>>>
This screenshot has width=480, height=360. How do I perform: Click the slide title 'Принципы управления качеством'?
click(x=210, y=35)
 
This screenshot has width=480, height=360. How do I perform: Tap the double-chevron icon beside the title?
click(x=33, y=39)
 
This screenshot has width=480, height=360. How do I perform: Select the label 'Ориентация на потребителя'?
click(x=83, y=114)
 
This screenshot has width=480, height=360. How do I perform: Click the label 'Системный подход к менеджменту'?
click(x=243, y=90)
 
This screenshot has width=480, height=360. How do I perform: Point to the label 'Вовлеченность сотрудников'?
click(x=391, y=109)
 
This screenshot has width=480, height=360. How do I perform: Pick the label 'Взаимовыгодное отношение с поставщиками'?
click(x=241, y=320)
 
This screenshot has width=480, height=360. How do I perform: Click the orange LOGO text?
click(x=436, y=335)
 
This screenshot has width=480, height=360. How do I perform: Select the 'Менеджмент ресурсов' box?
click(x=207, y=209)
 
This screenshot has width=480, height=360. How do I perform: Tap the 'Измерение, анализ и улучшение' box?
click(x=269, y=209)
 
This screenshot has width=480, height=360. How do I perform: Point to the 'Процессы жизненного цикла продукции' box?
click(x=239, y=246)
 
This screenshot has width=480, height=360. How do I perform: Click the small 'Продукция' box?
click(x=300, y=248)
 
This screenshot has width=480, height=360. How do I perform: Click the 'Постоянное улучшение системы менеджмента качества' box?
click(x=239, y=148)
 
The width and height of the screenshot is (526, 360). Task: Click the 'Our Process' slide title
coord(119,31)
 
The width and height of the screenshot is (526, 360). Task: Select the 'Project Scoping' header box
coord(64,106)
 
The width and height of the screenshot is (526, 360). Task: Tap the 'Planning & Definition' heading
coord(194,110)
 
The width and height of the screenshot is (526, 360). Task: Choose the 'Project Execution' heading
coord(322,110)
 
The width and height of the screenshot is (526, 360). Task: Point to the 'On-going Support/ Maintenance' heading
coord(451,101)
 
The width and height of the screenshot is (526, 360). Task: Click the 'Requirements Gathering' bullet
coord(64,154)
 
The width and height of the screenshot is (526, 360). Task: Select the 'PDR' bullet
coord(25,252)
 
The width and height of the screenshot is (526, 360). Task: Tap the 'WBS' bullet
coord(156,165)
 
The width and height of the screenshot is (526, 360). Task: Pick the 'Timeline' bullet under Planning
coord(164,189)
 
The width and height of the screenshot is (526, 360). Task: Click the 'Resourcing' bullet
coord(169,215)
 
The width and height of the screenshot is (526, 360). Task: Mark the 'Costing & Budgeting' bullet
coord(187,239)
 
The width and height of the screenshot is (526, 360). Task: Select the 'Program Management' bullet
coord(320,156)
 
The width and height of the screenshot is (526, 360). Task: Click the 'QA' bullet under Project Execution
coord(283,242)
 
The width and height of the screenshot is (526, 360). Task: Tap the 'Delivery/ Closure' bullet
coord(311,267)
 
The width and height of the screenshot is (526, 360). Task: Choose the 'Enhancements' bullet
<<<
**TASK DESCRIPTION**.
Rewrite all of the data above, swapping every "bullet" for "list item" and leaving everything else the same.

**ANSWER FOR THIS EXERCISE**.
This screenshot has width=480, height=360. How do I perform: Click the slide title 'Принципы управления качеством'?
click(x=210, y=35)
 
This screenshot has width=480, height=360. How do I perform: Tap the double-chevron icon beside the title?
click(x=33, y=39)
 
This screenshot has width=480, height=360. How do I perform: Select the label 'Ориентация на потребителя'?
click(x=83, y=114)
 
This screenshot has width=480, height=360. How do I perform: Click the label 'Системный подход к менеджменту'?
click(x=243, y=90)
 
This screenshot has width=480, height=360. How do I perform: Point to the label 'Вовлеченность сотрудников'?
click(x=391, y=109)
 
This screenshot has width=480, height=360. How do I perform: Pick the label 'Взаимовыгодное отношение с поставщиками'?
click(x=241, y=320)
 
This screenshot has width=480, height=360. How do I perform: Click the orange LOGO text?
click(x=436, y=335)
 
This screenshot has width=480, height=360. How do I perform: Select the 'Менеджмент ресурсов' box?
click(x=207, y=209)
 
This screenshot has width=480, height=360. How do I perform: Tap the 'Измерение, анализ и улучшение' box?
click(x=269, y=209)
 
This screenshot has width=480, height=360. How do I perform: Point to the 'Процессы жизненного цикла продукции' box?
click(x=239, y=246)
 
This screenshot has width=480, height=360. How do I perform: Click the small 'Продукция' box?
click(x=300, y=248)
 
This screenshot has width=480, height=360. How do I perform: Click the 'Постоянное улучшение системы менеджмента качества' box?
click(x=239, y=148)
 
The width and height of the screenshot is (526, 360). Task: Click the 'Our Process' slide title
coord(119,31)
 
The width and height of the screenshot is (526, 360). Task: Select the 'Project Scoping' header box
coord(64,106)
 
The width and height of the screenshot is (526, 360). Task: Tap the 'Planning & Definition' heading
coord(194,110)
 
The width and height of the screenshot is (526, 360). Task: Choose the 'Project Execution' heading
coord(322,110)
 
The width and height of the screenshot is (526, 360). Task: Point to the 'On-going Support/ Maintenance' heading
coord(451,101)
 
The width and height of the screenshot is (526, 360). Task: Click the 'Requirements Gathering' list item
coord(64,154)
 
The width and height of the screenshot is (526, 360). Task: Select the 'PDR' list item
coord(25,252)
 
The width and height of the screenshot is (526, 360). Task: Tap the 'WBS' list item
coord(156,165)
 
The width and height of the screenshot is (526, 360). Task: Pick the 'Timeline' list item under Planning
coord(164,189)
 
The width and height of the screenshot is (526, 360). Task: Click the 'Resourcing' list item
coord(169,215)
 
The width and height of the screenshot is (526, 360). Task: Mark the 'Costing & Budgeting' list item
coord(187,239)
 
The width and height of the screenshot is (526, 360). Task: Select the 'Program Management' list item
coord(320,156)
 
The width and height of the screenshot is (526, 360). Task: Click the 'QA' list item under Project Execution
coord(283,242)
 
The width and height of the screenshot is (526, 360). Task: Tap the 'Delivery/ Closure' list item
coord(311,267)
 
The width and height of the screenshot is (526, 360). Task: Choose the 'Enhancements' list item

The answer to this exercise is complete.